Investors were bracing for bad news from Tiffany (NYSE: TIF) in its second-quarter earnings report, as the luxury jewelry specialist's growth trends have been slowing for nearly a year. Yet shareholders were still surprised to see the chain post lower sales and reduced earnings, as well as dial back its 2019 outlook. The fiscal year targets reflect the same pockets of demand weakness that CEO Alessandro Bogliolo and his team have highlighted in recent quarters, along with a few new challenges facing the business.
Let's take a closer look.
Data source: Tiffany's financial filings.
What happened with Tiffany this quarter?
Sales performances varied across Tiffany's selling footprint but were generally soft and worsened when compared to the prior quarter. Profitability held steady, but only because management shifted some marketing spending into the back half of the fiscal year.
Image source: Getty Images.
Here are some of the key highlights from the quarter:
- Comparable-store sales fell 1% compared to a flat result last quarter. That result reflected soft demand in most of Tiffany's markets, with comps falling 4% in the U.S. region, 6% in Europe, and 1% in Japan. Those losses were mostly offset by modest growth in China.
- Gross profit margin fell for the second straight quarter following a string of increases in 2018. The metric slipped to 62.7% of sales from 64% a year ago and is down to 62.2% of sales so far in 2019 compared to 63.5% in the same period last year.
- Selling expenses dropped 5% to mark a major departure from recent trends, given management's aggressive spending on store remodels, e-commerce, and marketing. The decline was due to a shift of advertising spending into future quarters, and so it will only provide a temporary earnings lift. Still, the move helped operating margin hold steady at about 18% of sales.
What management had to say
Executives said the results were again impacted by slowing spending on the part of Chinese tourists visiting other major world cities. On the bright side, local shoppers for the most part continued to visit Tiffany's stores. "[W]e are encouraged ... by sales growth attributed to our local customer base globally, which was again led by double digit growth in mainland China," Bogliolo said in a press release. Still, management noted some weaker local-spending trends, especially in the key U.S. market.
Despite that challenge, as well as other new issues including economic disruptions in Hong Kong and rising exchange rate pressures, executives expressed confidence in their growth plan. "[W]e are actively managing what is in our control and positioning our brand to win [by] accelerating new product introductions and keeping a visible profile," Bogliolo stated.
That brand support goal requires aggressive marketing spending over the next six months, which will pressure earnings and potentially push operating margin lower for the full year. Tiffany also lowered its sales outlook to predict roughly flat comps compared to the modest increase executives were targeting as recently as early June.

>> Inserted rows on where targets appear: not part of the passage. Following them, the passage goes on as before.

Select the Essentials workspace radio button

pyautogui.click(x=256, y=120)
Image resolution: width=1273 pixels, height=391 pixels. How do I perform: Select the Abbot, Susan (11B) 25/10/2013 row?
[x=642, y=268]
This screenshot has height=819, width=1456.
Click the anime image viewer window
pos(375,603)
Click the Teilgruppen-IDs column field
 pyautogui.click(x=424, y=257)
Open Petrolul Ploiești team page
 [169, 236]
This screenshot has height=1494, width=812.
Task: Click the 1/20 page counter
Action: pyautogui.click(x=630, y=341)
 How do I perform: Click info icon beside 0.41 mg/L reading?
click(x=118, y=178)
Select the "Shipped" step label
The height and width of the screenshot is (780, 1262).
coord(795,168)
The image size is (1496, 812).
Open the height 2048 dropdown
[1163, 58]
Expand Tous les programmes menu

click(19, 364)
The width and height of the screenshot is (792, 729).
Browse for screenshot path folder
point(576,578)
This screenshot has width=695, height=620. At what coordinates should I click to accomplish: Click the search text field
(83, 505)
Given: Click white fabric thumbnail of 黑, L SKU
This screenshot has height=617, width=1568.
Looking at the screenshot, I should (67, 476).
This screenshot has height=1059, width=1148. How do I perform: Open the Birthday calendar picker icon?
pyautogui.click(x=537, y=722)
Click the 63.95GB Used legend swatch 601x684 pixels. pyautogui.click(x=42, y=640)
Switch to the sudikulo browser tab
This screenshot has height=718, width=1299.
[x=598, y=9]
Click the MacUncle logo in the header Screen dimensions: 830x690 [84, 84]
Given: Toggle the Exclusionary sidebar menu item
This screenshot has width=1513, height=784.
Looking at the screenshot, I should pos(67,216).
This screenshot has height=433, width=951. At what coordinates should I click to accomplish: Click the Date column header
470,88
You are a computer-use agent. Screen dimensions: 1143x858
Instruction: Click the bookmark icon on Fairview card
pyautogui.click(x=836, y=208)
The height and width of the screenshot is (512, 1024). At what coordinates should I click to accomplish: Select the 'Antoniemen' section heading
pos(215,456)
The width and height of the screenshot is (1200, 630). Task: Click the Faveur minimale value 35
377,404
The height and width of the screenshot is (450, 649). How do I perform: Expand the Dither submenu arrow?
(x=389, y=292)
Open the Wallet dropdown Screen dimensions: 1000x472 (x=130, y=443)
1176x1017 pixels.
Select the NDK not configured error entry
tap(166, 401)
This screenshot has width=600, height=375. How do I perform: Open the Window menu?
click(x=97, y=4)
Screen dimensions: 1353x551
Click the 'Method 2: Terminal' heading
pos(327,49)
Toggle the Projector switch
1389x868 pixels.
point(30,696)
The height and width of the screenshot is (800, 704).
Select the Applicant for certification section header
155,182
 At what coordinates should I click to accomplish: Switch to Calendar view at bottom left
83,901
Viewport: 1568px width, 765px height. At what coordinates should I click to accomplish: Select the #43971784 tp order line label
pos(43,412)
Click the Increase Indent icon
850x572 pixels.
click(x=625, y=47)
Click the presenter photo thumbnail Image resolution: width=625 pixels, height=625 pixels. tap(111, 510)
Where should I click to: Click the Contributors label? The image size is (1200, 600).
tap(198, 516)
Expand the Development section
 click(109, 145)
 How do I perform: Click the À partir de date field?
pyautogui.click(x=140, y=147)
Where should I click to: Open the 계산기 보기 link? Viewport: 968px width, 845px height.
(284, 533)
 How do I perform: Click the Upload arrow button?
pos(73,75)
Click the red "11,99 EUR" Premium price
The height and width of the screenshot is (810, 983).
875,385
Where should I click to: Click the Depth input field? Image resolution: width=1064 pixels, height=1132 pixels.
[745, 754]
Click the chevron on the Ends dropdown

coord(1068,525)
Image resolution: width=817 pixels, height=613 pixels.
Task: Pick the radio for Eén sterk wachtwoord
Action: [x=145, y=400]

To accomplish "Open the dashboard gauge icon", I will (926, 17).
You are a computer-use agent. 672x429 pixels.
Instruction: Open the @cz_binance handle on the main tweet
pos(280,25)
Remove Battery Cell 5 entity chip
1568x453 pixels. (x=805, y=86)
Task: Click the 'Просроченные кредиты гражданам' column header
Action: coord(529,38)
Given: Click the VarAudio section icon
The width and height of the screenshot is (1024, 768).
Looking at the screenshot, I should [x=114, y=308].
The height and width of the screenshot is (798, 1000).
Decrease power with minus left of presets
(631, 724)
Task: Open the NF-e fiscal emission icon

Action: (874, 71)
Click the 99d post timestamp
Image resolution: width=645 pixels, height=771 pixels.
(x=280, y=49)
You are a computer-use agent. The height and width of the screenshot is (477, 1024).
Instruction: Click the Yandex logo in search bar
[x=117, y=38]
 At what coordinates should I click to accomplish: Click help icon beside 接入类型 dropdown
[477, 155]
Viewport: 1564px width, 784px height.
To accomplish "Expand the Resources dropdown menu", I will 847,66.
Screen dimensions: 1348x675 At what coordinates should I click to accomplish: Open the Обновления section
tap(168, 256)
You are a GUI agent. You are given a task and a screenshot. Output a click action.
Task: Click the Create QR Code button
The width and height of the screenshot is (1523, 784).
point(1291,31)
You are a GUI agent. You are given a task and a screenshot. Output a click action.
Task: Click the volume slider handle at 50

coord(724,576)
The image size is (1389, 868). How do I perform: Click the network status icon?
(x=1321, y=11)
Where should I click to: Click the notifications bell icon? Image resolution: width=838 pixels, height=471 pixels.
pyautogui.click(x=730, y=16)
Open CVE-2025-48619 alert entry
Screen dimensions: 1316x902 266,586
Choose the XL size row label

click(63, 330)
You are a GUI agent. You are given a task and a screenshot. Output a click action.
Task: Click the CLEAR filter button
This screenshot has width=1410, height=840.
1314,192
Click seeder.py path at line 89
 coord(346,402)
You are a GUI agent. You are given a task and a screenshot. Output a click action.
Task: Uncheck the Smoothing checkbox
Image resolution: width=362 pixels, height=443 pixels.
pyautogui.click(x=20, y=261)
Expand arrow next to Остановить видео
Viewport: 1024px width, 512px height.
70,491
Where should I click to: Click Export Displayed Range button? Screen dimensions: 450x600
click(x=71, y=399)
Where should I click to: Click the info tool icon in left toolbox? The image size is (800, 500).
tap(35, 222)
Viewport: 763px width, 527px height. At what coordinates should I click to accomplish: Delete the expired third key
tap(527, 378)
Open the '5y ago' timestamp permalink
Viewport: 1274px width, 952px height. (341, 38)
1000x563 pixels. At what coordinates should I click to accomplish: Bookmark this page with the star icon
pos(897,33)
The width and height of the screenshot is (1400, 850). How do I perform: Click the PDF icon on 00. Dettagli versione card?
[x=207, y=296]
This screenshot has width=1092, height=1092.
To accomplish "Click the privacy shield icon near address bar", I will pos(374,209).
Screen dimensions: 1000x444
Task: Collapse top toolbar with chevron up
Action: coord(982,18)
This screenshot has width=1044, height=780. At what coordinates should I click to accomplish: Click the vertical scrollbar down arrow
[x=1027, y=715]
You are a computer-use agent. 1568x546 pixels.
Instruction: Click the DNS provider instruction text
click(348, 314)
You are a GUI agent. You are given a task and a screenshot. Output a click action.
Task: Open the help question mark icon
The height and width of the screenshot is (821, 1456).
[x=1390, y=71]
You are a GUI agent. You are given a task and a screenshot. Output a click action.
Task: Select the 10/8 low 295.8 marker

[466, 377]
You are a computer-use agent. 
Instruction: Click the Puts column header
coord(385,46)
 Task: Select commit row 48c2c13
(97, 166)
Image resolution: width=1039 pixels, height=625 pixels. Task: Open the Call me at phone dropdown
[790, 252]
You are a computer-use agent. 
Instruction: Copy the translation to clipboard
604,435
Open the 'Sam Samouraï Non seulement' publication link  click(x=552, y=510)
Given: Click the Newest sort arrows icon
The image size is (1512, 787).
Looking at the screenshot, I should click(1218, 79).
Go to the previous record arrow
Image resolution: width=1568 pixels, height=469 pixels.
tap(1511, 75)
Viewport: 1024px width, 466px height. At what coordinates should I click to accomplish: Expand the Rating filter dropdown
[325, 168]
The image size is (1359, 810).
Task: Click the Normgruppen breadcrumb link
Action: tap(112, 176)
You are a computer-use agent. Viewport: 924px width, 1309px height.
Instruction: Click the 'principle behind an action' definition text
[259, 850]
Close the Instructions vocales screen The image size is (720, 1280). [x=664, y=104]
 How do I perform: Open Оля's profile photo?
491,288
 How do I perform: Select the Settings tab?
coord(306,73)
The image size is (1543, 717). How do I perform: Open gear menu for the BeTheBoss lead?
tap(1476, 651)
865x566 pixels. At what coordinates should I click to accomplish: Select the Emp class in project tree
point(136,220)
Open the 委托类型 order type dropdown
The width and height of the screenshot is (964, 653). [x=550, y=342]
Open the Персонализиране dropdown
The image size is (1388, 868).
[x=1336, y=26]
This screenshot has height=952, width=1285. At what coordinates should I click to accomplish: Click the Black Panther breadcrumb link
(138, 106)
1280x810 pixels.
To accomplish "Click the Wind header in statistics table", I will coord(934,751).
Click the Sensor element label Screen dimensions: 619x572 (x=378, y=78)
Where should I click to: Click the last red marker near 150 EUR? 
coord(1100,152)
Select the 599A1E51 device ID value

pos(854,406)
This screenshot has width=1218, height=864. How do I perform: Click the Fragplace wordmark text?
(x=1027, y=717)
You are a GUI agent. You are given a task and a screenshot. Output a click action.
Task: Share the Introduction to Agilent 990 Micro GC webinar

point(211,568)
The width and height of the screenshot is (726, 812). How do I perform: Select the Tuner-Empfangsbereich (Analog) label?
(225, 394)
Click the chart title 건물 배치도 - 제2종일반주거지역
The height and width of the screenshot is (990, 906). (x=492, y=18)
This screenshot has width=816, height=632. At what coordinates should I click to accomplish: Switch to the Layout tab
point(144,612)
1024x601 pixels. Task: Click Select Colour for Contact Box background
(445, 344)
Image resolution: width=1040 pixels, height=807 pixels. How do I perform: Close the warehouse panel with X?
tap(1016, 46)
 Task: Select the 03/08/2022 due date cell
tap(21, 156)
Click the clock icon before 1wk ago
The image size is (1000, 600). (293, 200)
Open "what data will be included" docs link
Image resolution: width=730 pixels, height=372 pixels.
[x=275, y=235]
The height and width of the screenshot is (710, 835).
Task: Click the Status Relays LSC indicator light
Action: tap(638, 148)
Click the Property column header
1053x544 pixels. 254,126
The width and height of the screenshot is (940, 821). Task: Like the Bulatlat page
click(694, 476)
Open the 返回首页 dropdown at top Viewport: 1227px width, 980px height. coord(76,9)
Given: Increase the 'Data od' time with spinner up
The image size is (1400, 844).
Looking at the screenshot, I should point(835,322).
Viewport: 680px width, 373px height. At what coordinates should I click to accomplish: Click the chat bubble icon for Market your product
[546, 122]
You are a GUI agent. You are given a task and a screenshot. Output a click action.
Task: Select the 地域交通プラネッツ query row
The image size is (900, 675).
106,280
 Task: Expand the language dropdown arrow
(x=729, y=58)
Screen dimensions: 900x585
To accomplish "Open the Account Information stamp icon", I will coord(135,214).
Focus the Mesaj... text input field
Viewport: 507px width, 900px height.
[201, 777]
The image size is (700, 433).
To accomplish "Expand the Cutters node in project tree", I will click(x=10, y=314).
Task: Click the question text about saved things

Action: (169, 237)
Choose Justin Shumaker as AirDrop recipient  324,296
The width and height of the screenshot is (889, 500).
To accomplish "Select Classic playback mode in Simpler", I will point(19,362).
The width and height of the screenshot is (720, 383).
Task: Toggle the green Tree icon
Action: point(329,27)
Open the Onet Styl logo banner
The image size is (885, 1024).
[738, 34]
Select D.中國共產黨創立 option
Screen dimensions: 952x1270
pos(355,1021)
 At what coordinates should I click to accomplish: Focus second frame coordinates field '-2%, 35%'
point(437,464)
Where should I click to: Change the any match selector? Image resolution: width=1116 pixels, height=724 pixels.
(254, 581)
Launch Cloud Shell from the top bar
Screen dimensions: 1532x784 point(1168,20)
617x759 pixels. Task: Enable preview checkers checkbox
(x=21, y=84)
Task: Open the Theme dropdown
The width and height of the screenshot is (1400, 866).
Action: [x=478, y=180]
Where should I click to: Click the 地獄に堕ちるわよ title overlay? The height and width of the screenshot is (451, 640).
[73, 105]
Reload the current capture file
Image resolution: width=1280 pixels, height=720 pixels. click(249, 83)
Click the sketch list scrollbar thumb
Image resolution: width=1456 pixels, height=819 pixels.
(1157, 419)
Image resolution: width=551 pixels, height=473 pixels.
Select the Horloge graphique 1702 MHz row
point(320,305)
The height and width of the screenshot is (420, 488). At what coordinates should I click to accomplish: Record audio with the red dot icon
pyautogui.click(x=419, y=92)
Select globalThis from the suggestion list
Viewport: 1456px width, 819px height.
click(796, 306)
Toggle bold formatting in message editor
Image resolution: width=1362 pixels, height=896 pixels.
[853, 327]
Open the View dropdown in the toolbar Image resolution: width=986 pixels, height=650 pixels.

While representing a downgrade from its earlier forecast, the 2019 outlook implies better results over the next six months than shareholders have seen through the first half of the year. To fulfill that growth stock promise, Tiffany will have to show that its merchandising and marketing strategies have put it in the right position to return to growth through the upcoming holiday shopping season despite data so far this year pointing to increasing demand challenges.